According to the dictionary, ‘A pilgrimage is a journey that someone makes to a place that is very important to them’
As a child the only place of pilgrimage I was remotely familiar with was Lourdes. At the time, I didn’t know it was a town in south western France in the foothills of the Pyrenees, yet after overhearing adults conversations I had notions of it being a magical place where people were cured in a bath. Even growing up with two cousins called Bernadette, choosing it for my confirmation name; and well used to seeing plastic water bottles containing Holy Water in the shape of Our Lady on the mantelpiece in every room in the house, I still knew little – and was quite unsure – of the whole story.
However that all changed, when I saw Jennifer Jones in the film ‘The Song Of Bernadette’ which happened to be on television one Sunday afternoon. Mesmerised I asked my Mam if we could go there on holiday. Having already shelled out for a week at Butlins in Filey, she fobbed me off with the predictable ‘We’ll see’, which was something that was said in our house when there was no chance of it happening.
Still enamoured with the film I resolved that one day I would go, and as I grew up a little, I watched as people I knew, including some members of my family go on the diocesan trip without me. By the time I was fifteen however, the opportunity arose. St Patrick’s Church in Consett were organising a pilgrimage and my brother and I, as well as my school friend, my Uncle Michael and Auntie Rose all had our names down. Both grateful for the chance, funded by our families and benefactors, my friend and I were well aware our Saturday jobs in Woolworths couldn’t provide the cash needed.
When the big day arrived, the bus left from John Street in Consett to take us to Newcastle airport, and as all teenagers do, we hogged the back seat, and tucked into our sandwiches.
We were on an adventure and had no concept of what to expect.
The aeroplane was full of pilgrims, excited at the thought of travelling to a place where miracles were proclaimed. For us it was a travel adventure. I had never left England before, so this was my first plane journey and the anticipation was evident.
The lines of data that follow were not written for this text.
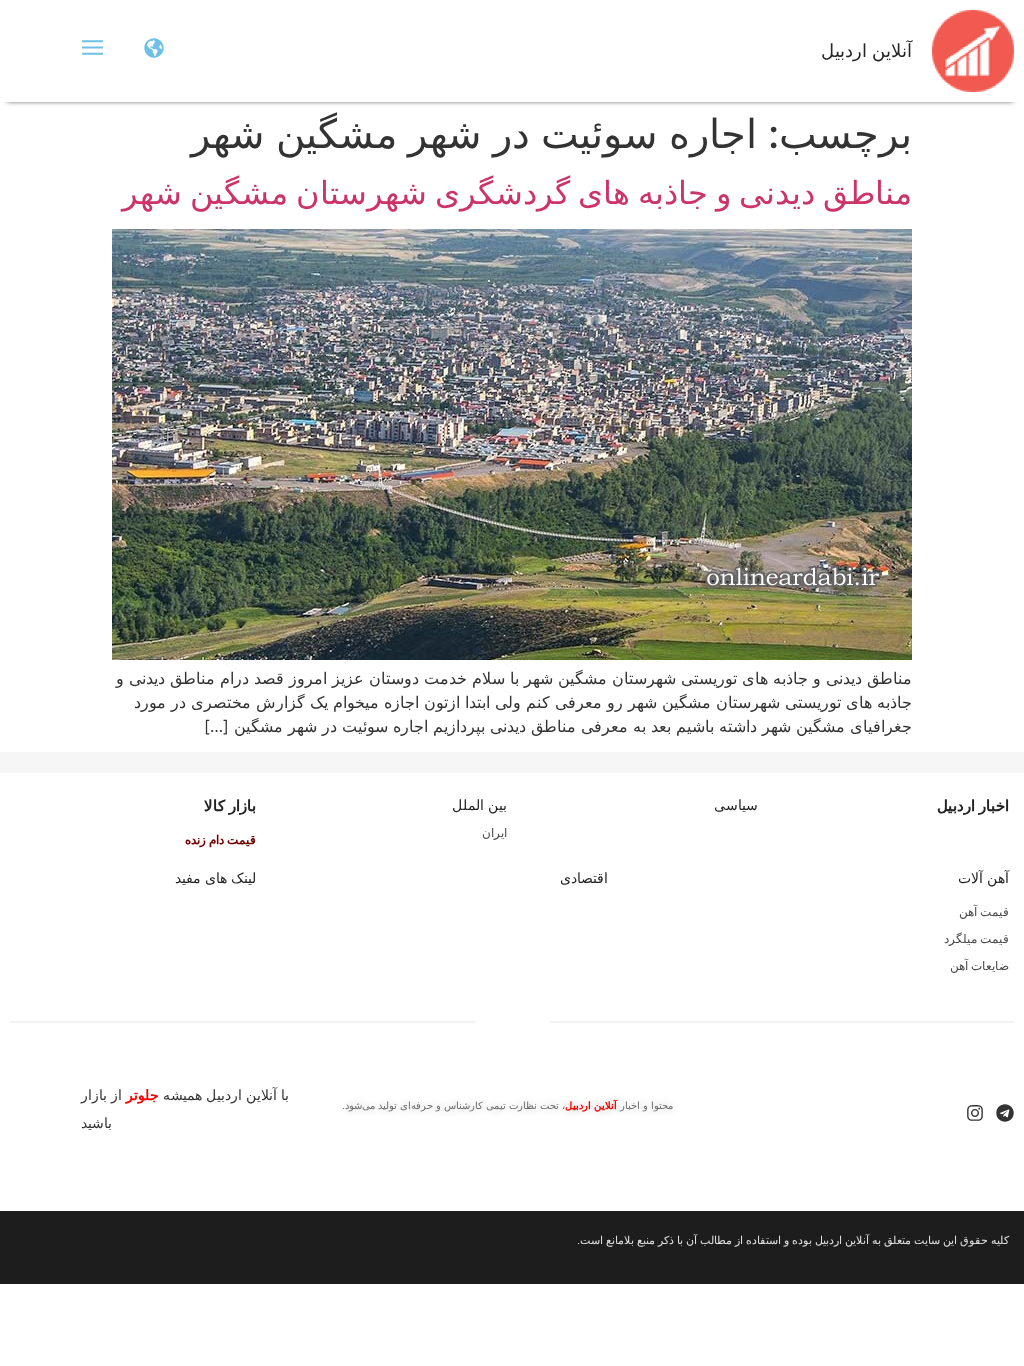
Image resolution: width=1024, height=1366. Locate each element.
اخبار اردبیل (973, 805)
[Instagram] (975, 1113)
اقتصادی (584, 878)
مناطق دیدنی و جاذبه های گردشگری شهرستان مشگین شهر (517, 192)
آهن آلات (983, 878)
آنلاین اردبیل (866, 51)
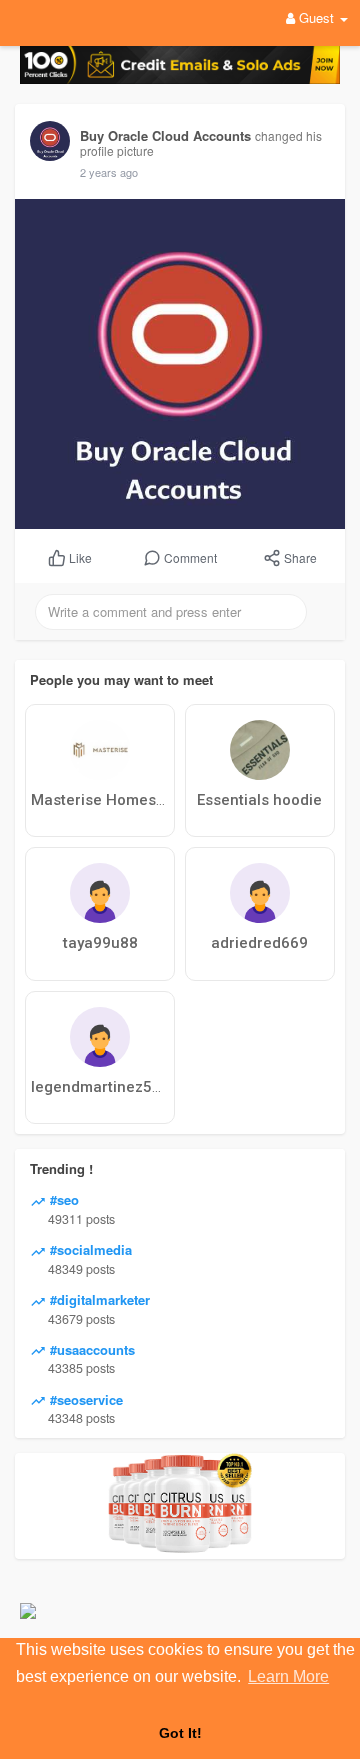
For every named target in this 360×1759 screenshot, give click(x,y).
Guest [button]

Among our holiday clothes, we had in fact packed mantillas, just in case head covering was mandatory and a swimming costume to be on the safe side in the baths – which on reflection were not entirely as we expected, and bore no resemblance to the ones we knew in Consett.
However, on arriving in Lourdes and settling into the hotel, after dinner we prepared for the torchlight procession.
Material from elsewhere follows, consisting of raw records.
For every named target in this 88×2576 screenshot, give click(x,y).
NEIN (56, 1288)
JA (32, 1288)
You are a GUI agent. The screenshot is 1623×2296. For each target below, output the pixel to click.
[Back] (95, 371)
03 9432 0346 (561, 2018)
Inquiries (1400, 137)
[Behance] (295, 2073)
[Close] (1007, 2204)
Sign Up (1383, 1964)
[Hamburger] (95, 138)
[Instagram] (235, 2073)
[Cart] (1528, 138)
Carrying candles with prayer printed paper protective cups, we drank in the atmosphere of pilgrimage and the extent of belief displayed; as the Rosary and Ave Maria rang out loudly in numerous languages throughout the procession, as it triumphantly wound it’s way, lighting up the sky.
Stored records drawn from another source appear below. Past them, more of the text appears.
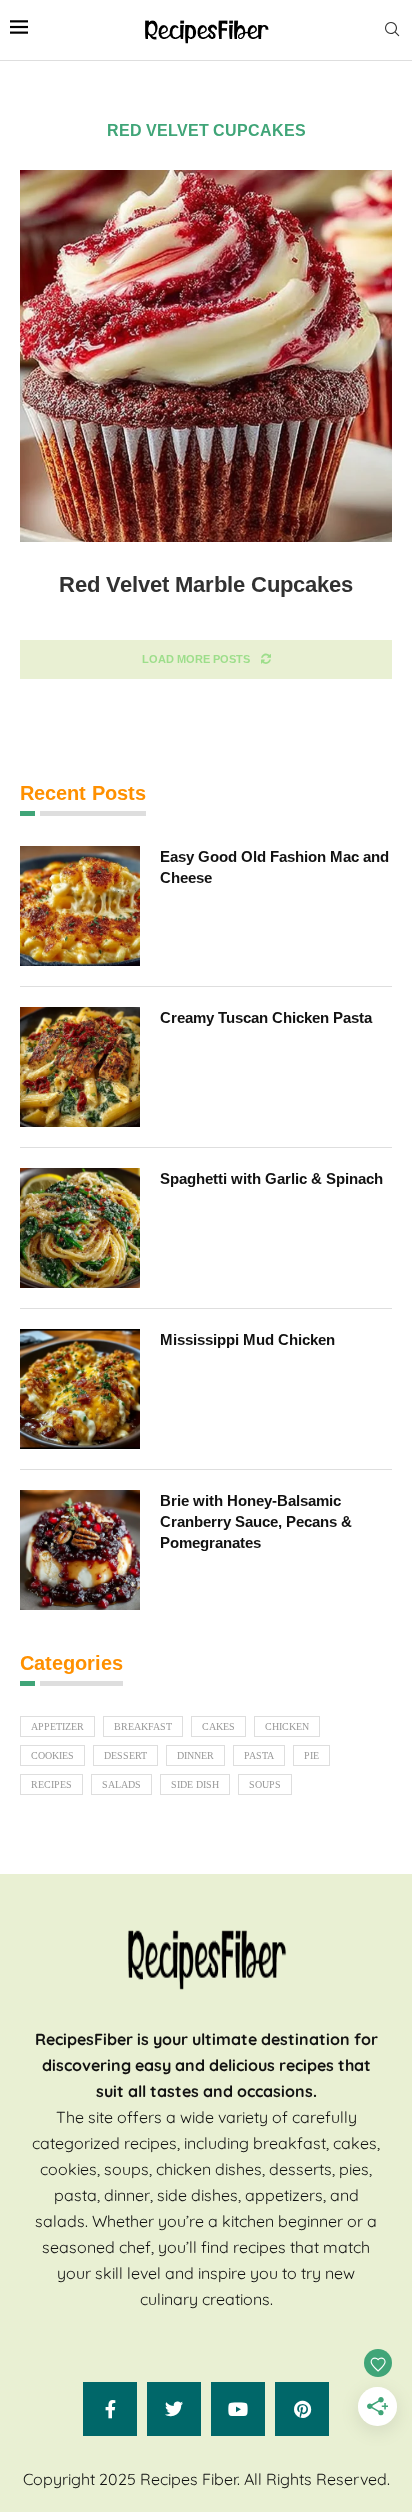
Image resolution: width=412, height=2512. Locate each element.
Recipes (51, 1784)
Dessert (125, 1755)
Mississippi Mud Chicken (247, 1339)
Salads (121, 1784)
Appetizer (57, 1726)
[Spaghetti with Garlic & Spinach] (80, 1228)
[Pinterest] (302, 2409)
An hour and a half later with the candles extinguished, the eligible older members of our group retreated to the Jeanne d’Arc cafe on the bridge to share stories, food and drinks, while we explored the numerous souvenir shops packed with rosary beads, statues and various containers to fill with water from the spring that Bernadette found in 1858.
The days flew by, and in between rosaries and processions, we visited Bernadette’s house, the Grotto, churches, museums and the healing baths – all memorable and moving.
All too soon, alongside heavy cases packed with Lourdes water, we said an emotional goodbye and made our way to the airport. The cabin buzzed with chatter as we told stories of our encounters.
Happily laughing and enjoying ourselves, my friend and I both raised our eyebrows when we heard the rosary being recited from the front of the plane; both naively commenting, ‘Haven’t we done enough praying for one week!’
However when the Spanish City at Whitley Bay came into view three times, and realising the plane was circling, we hastily joined in; as there was a gentle uneasiness that things weren’t quite right.
Much later than expected, when the plane landed safely, we were greeted by fire engines, ambulances with their back doors open, and the sound of clapping, as our anxious families showed their relief as they tearfully welcomed us back.
That evening, over a cup of tea, my Mam and Dad said that they’d been told the plane couldn’t land as a light in the flight deck was telling the pilots that the wheels were locked.
So, how we got home, was another miracle!